__TASK GOAL__. In the data below, which lines hold the word "agent"? Copy them.

__GIVEN RECORDS__.
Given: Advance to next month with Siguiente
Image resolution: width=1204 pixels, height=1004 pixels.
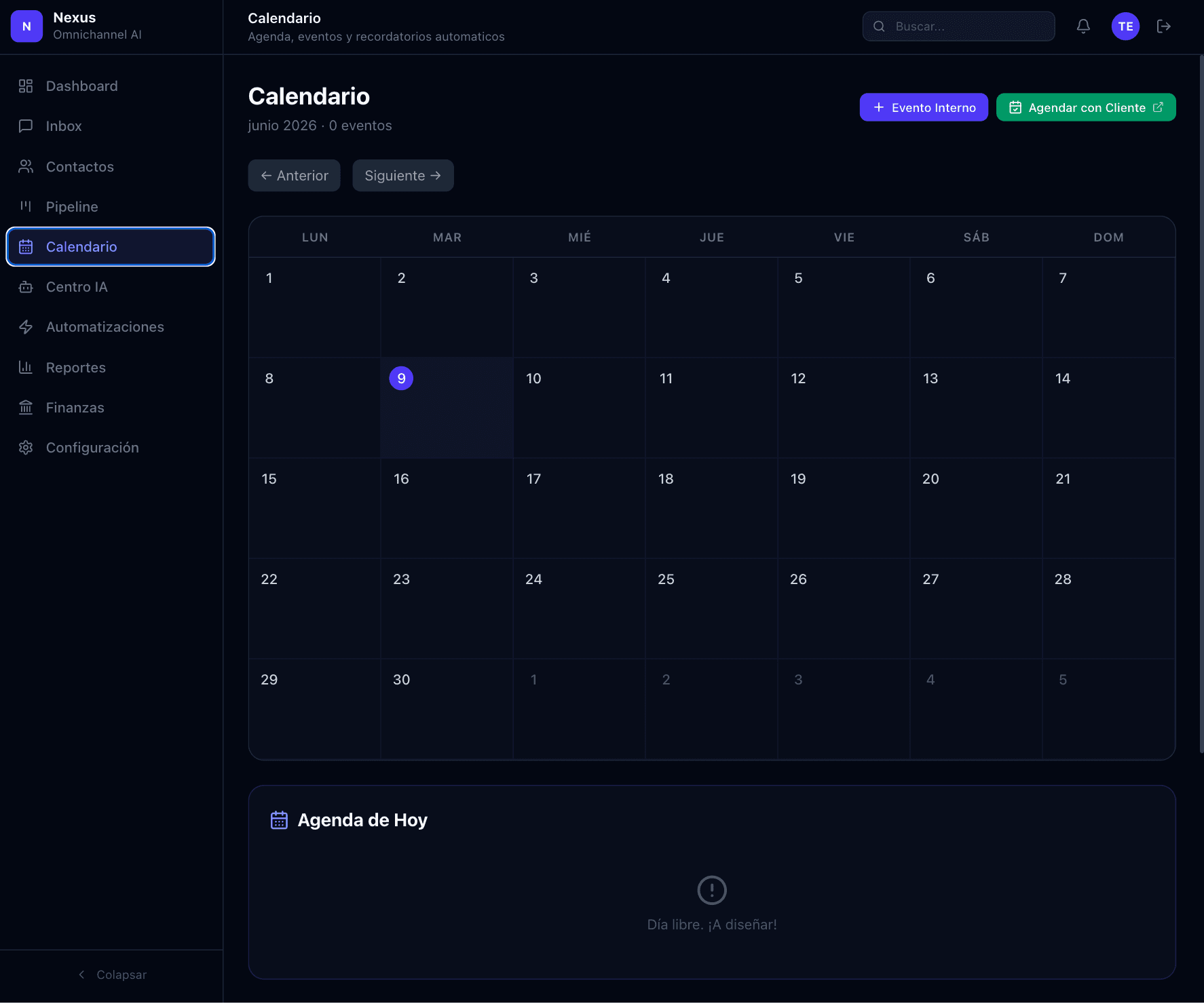Looking at the screenshot, I should point(403,176).
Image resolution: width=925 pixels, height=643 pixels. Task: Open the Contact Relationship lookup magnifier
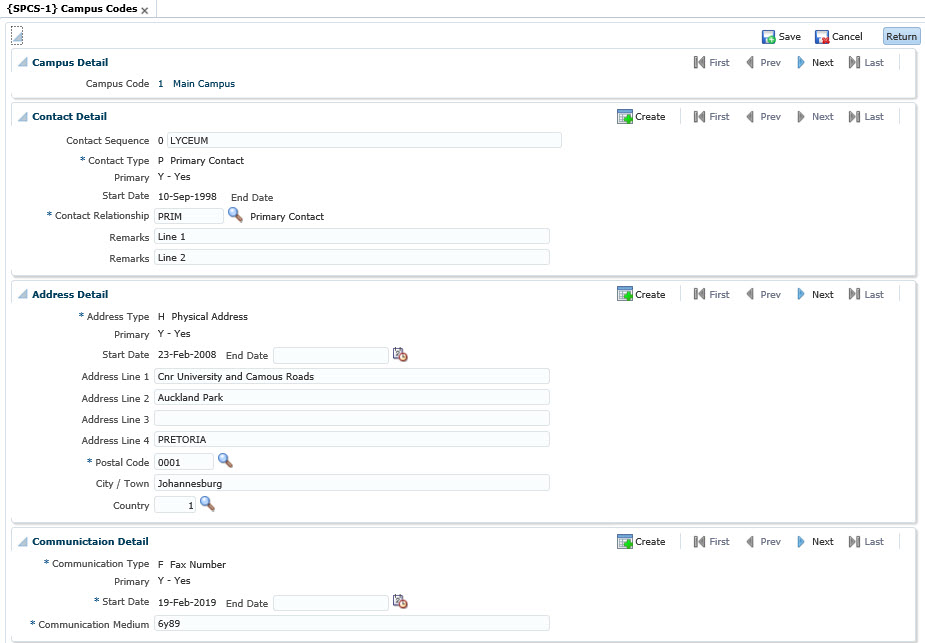click(x=235, y=215)
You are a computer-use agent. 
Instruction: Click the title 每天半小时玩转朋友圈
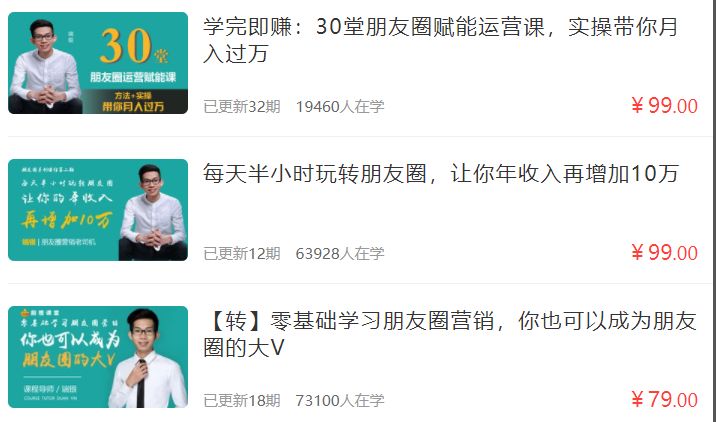[x=315, y=174]
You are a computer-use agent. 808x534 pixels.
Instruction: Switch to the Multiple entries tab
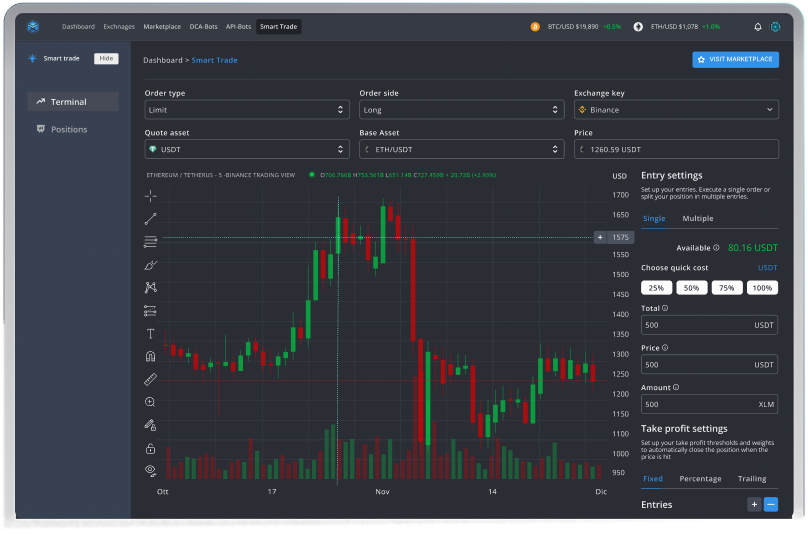(x=697, y=218)
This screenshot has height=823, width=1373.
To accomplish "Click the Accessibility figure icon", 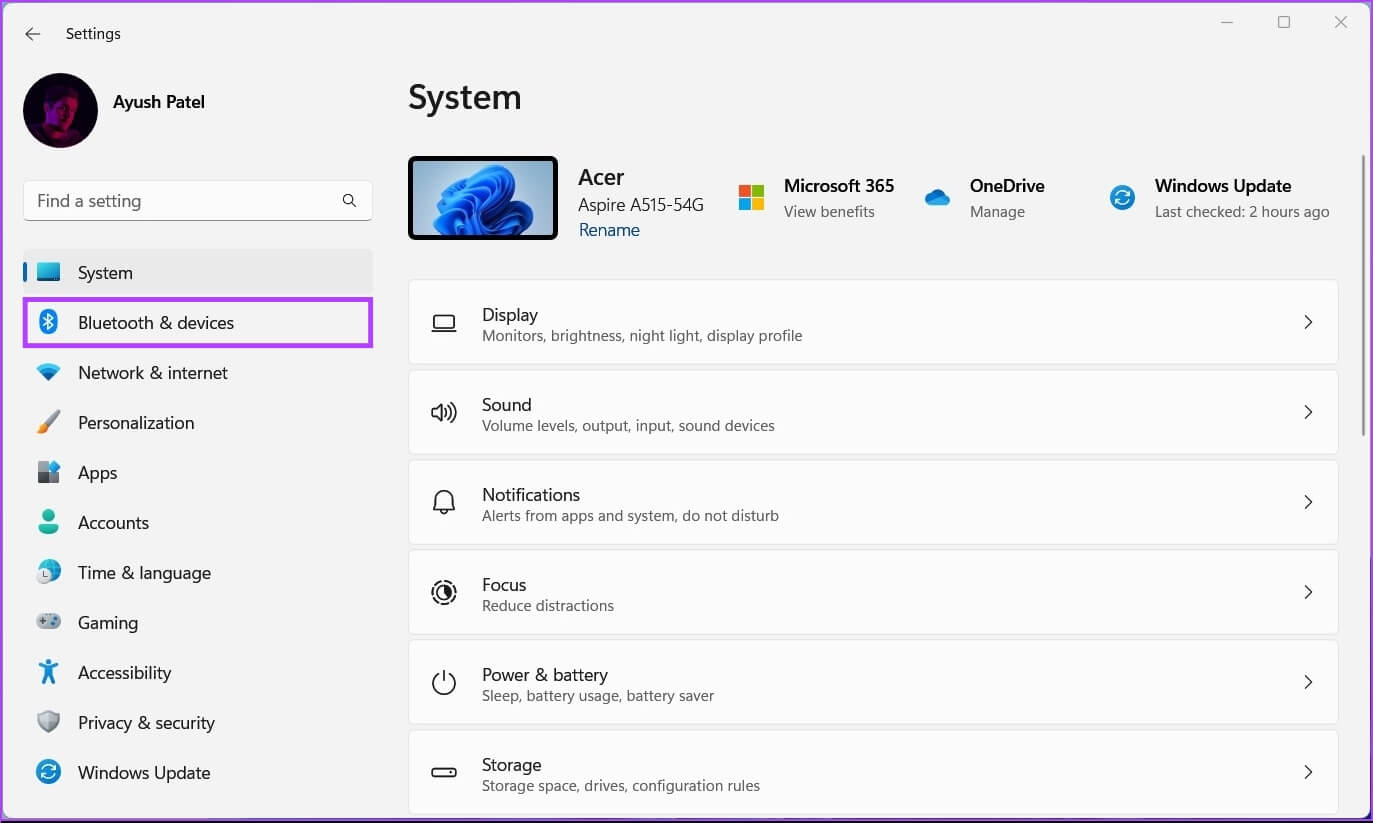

__EXERCISE RESULT__.
You are a computer-use agent. 
You are a computer-use agent. 808x534 pixels.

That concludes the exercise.